Foschino S, Berné O, Joblin C
Institut de Recherche en Astrophysique et Planetologie, Université de Toulouse, CNRS, CNES, UPS, Toulouse, France, 9 Av. du colonel Roche, 31028 Toulouse Cedex 04, France.
Astron Astrophys. 2019 Dec 5;632. doi: 10.1051/0004-6361/201935085. eCollection 2019 Dec.
The (JWST) will deliver an unprecedented quantity of high-quality spectral data over the 0.6-28 m range. It will combine sensitivity, spectral resolution, and spatial resolution. Specific tools are required to provide efficient scientific analysis of such large data sets.
Our aim is to illustrate the potential of unsupervised learning methods to get insights into chemical variations in the populations that carry the aromatic infrared bands (AIBs), more specifically polycyclic aromatic hydrocarbon (PAH) species and carbonaceous very small grains (VSGs).

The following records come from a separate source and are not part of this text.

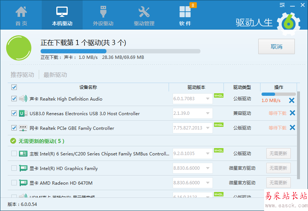Uncheck the 声卡 Realtek High Definition Audio checkbox
308x211 pixels.
point(14,99)

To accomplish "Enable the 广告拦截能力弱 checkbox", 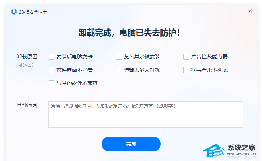I will (x=186, y=57).
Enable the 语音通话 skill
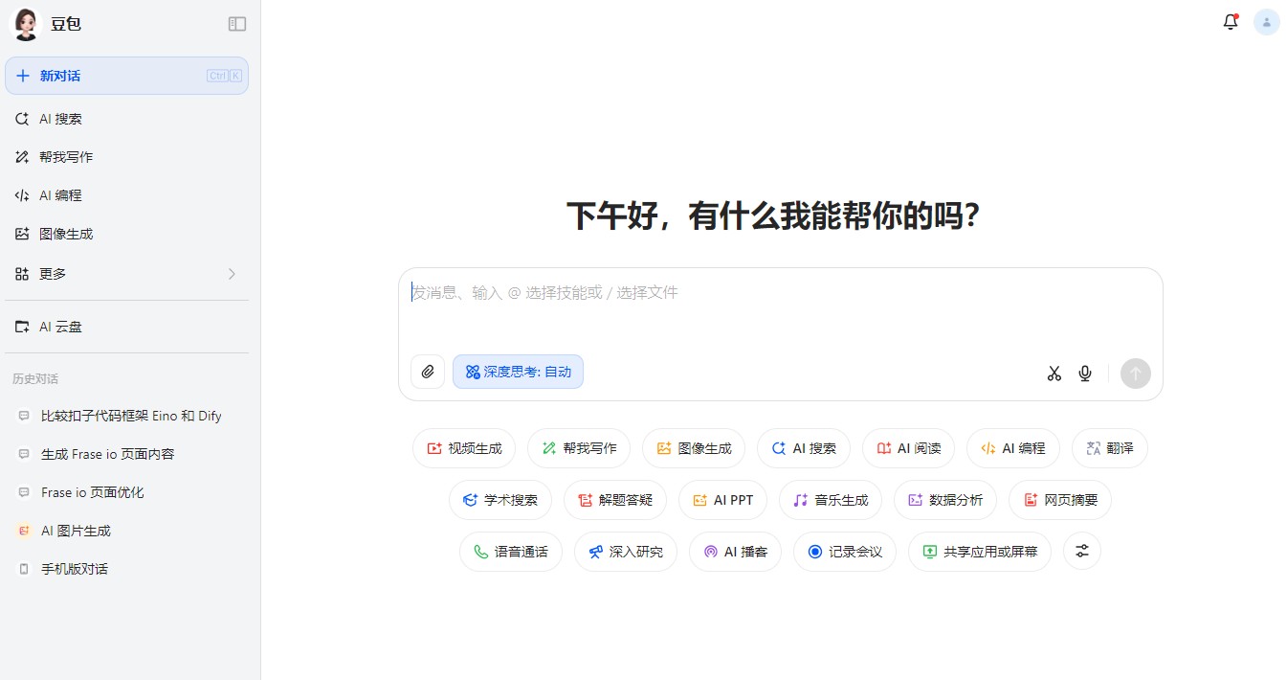 coord(511,552)
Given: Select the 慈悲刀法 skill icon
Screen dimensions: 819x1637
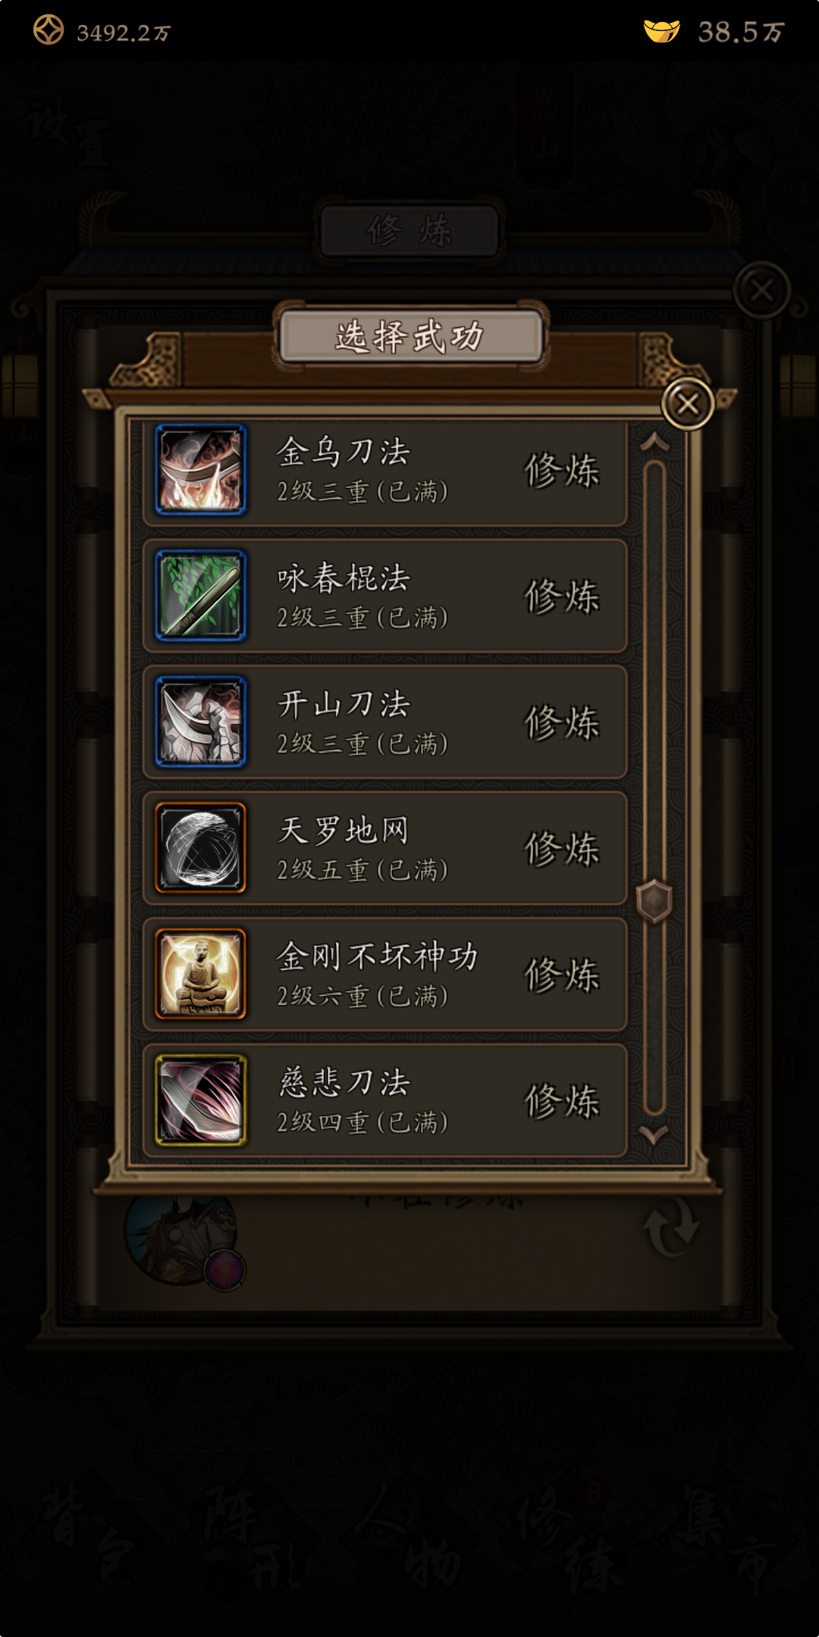Looking at the screenshot, I should pyautogui.click(x=201, y=1100).
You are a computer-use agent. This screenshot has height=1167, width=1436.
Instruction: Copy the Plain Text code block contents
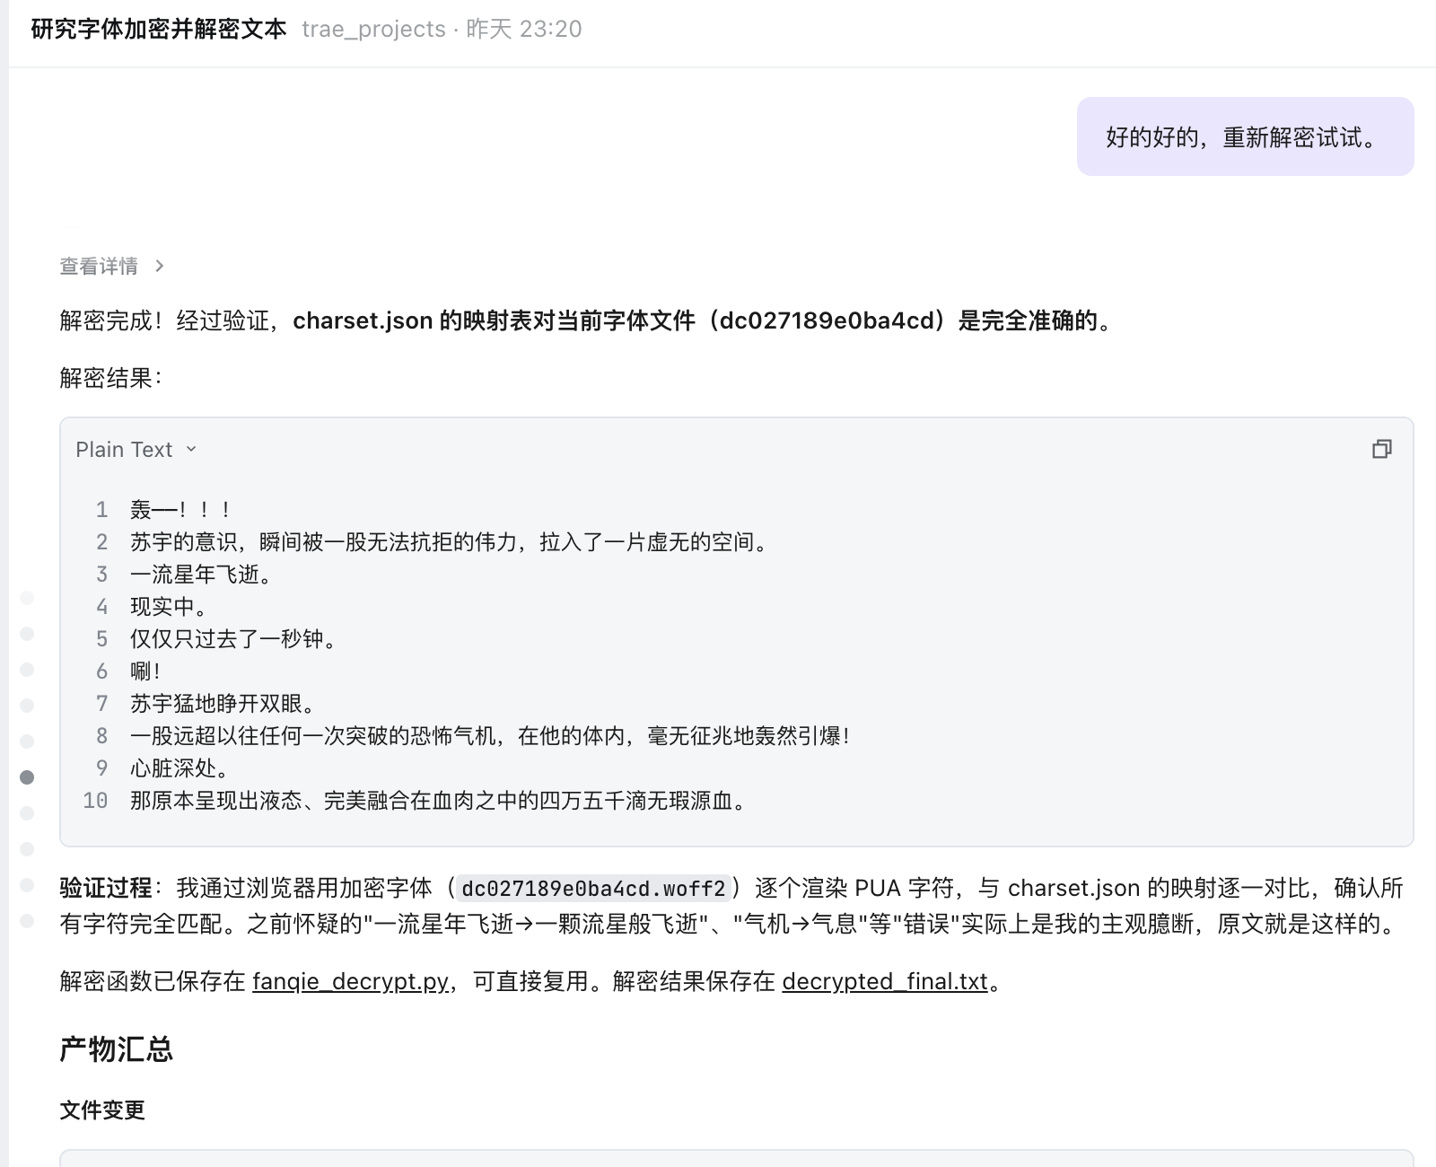(1381, 449)
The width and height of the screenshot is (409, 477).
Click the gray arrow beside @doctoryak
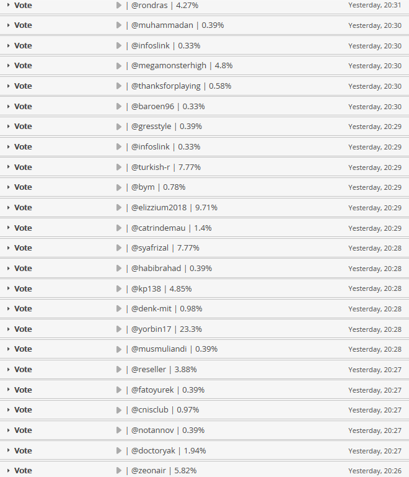pos(119,450)
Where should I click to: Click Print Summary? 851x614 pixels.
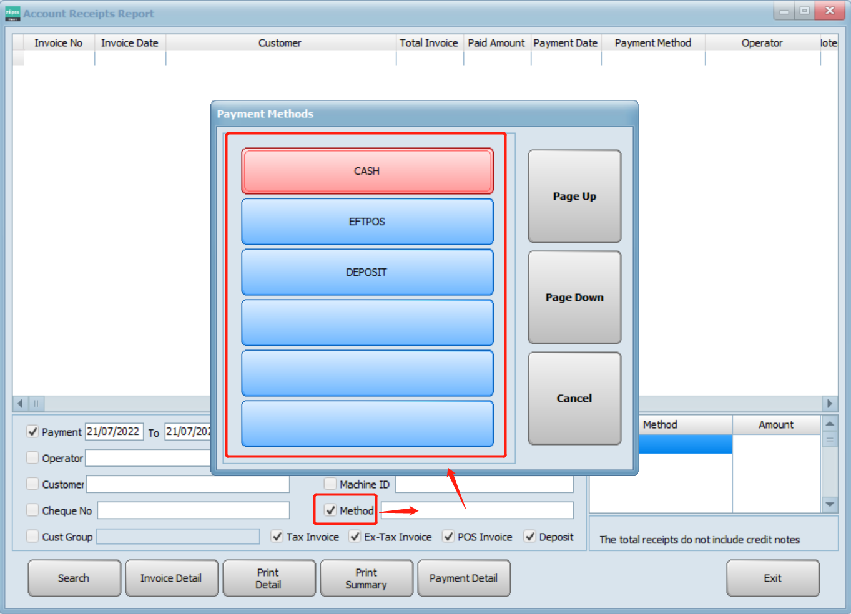366,578
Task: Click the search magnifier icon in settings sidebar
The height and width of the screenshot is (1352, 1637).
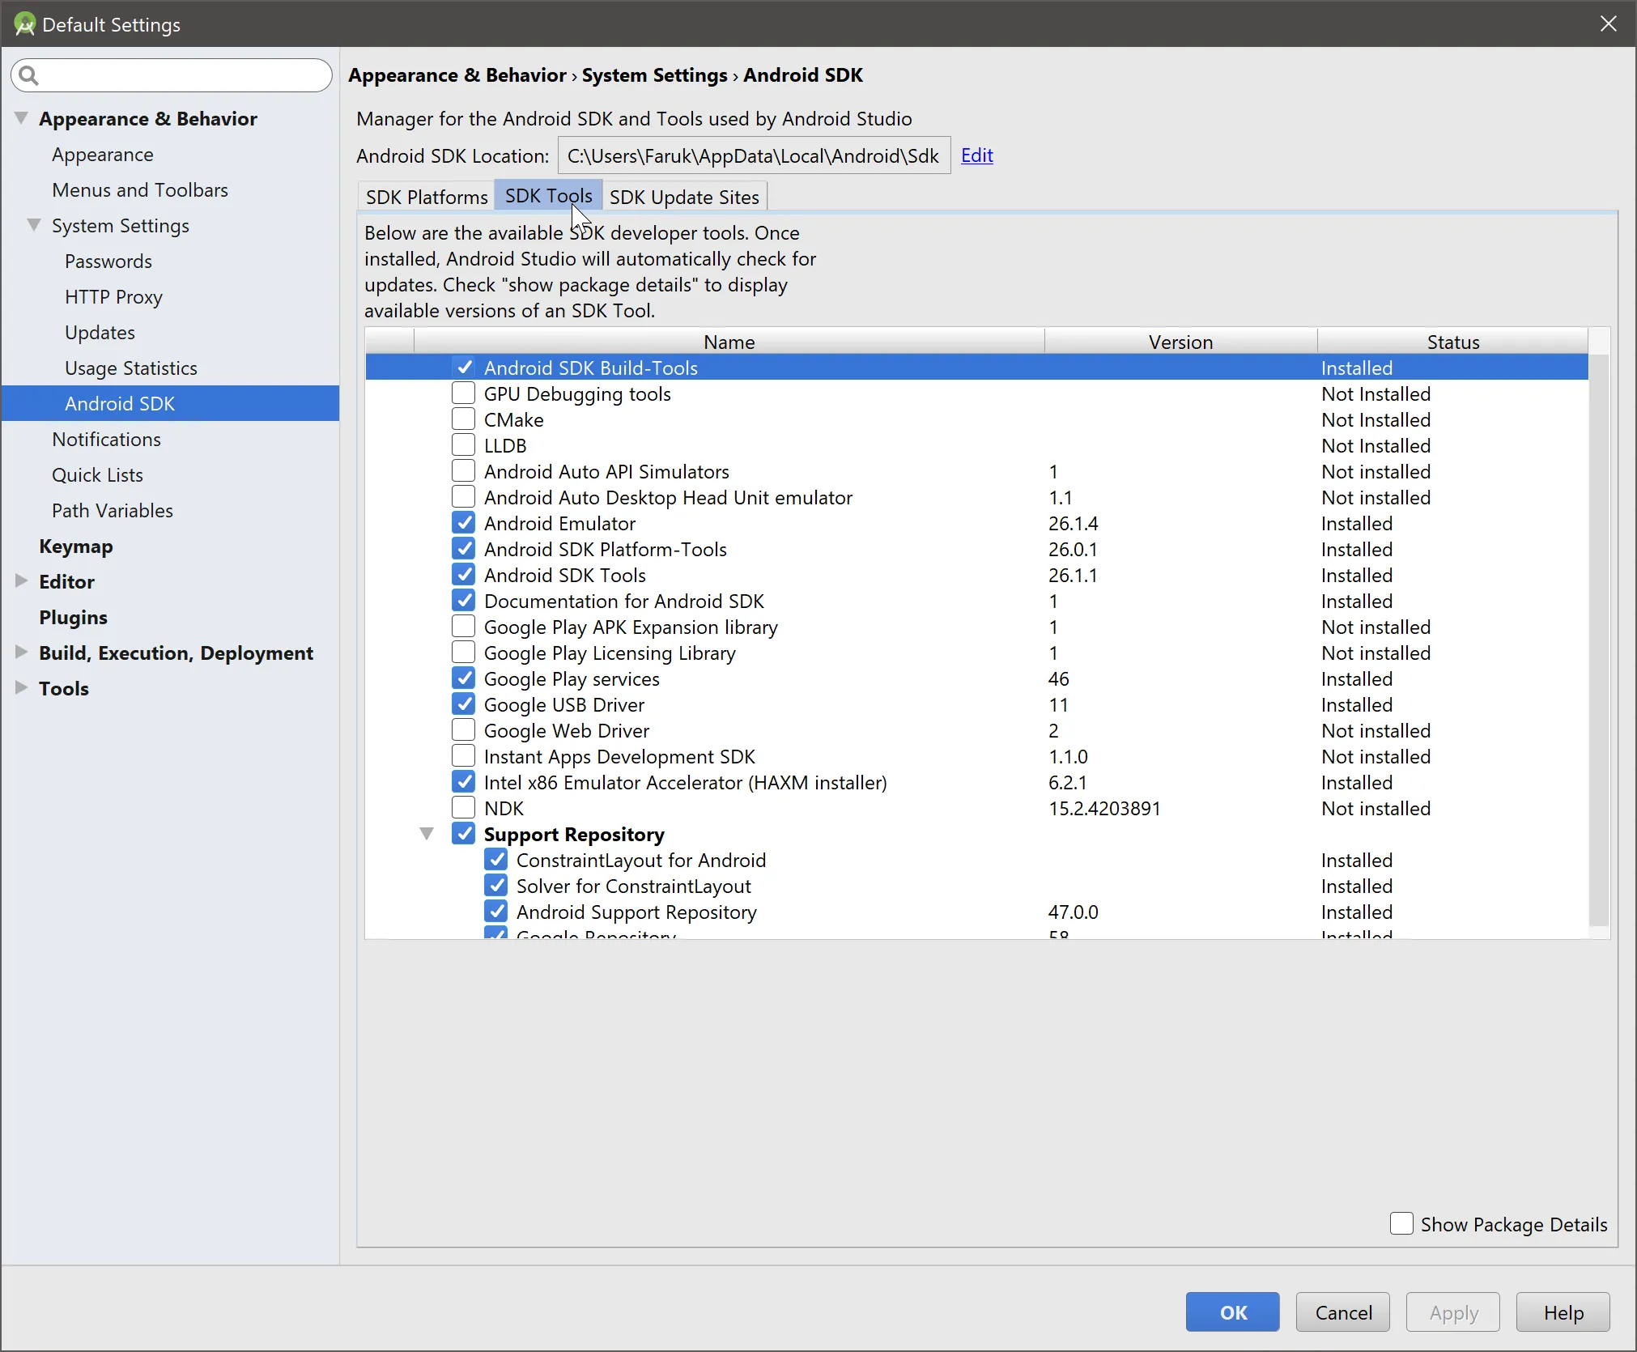Action: [x=27, y=74]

We present a method based on linear fitting and blind signal separation for extracting representative spectra for a spectral data set. The method is fast and robust, which ensures its applicability to JWST spectral cubes. We tested this method on a sample of ISO-SWS data, which resemble most closely the JWST spectra in terms of spectral resolution and coverage.
Four representative spectra were extracted. Their main characteristics appear consistent with previous studies with populations dominated by cationic PAHs, neutral PAHs, evaporating VSGs, and large ionized PAHs, known as the PAH population. In addition, the 3 m range, which is considered here for the first time in a blind signal separation (BSS) method, reveals the presence of aliphatics connected to neutral PAHs. Each representative spectrum is found to carry second-order spectral signatures (e.g., small bands), which are connected with the underlying chemical diversity of populations. However, the precise attribution of theses signatures remains limited by the combined small size and heterogeneity of the sample of astronomical spectra available in this study.
The upcoming JWST data will allow us to overcome this limitation. The large data sets of hyperspectral images provided by JWST analysed with the proposed method, which is fast and robust, will open promising perspectives for our understanding of the chemical evolution of the AIB carriers.
詹姆斯·韦布空间望远镜(JWST)将在0.6 - 28微米范围内提供前所未有的高质量光谱数据。它将灵敏度、光谱分辨率和空间分辨率结合在一起。需要特定的工具来对如此庞大的数据集进行高效的科学分析。
我们的目的是说明无监督学习方法在洞察携带芳香红外波段(AIBs)的群体中的化学变化方面的潜力,更具体地说是多环芳烃(PAH)物种和碳质非常小的颗粒(VSGs)。
我们提出了一种基于线性拟合和盲信号分离的方法,用于为光谱数据集提取代表性光谱。该方法快速且稳健,确保了其对JWST光谱立方体的适用性。我们在ISO - SWS数据样本上测试了此方法,该样本在光谱分辨率和覆盖范围方面与JWST光谱最为相似。
提取了四个代表性光谱。它们的主要特征似乎与先前以阳离子PAHs、中性PAHs、蒸发的VSGs和大的离子化PAHs为主的群体研究一致,这些群体被称为PAH群体。此外,在盲信号分离(BSS)方法中首次在此考虑的3微米范围揭示了与中性PAHs相连的脂肪族的存在。发现每个代表性光谱都携带二阶光谱特征(例如小波段),这与群体潜在的化学多样性相关。然而,这些特征的精确归属仍然受到本研究中可用天文光谱样本的小尺寸和异质性的限制。
即将到来的JWST数据将使我们能够克服这一限制。用所提出的快速且稳健的方法分析JWST提供的高光谱图像的大数据集,将为我们理解AIB载体的化学演化开辟有前景的视角。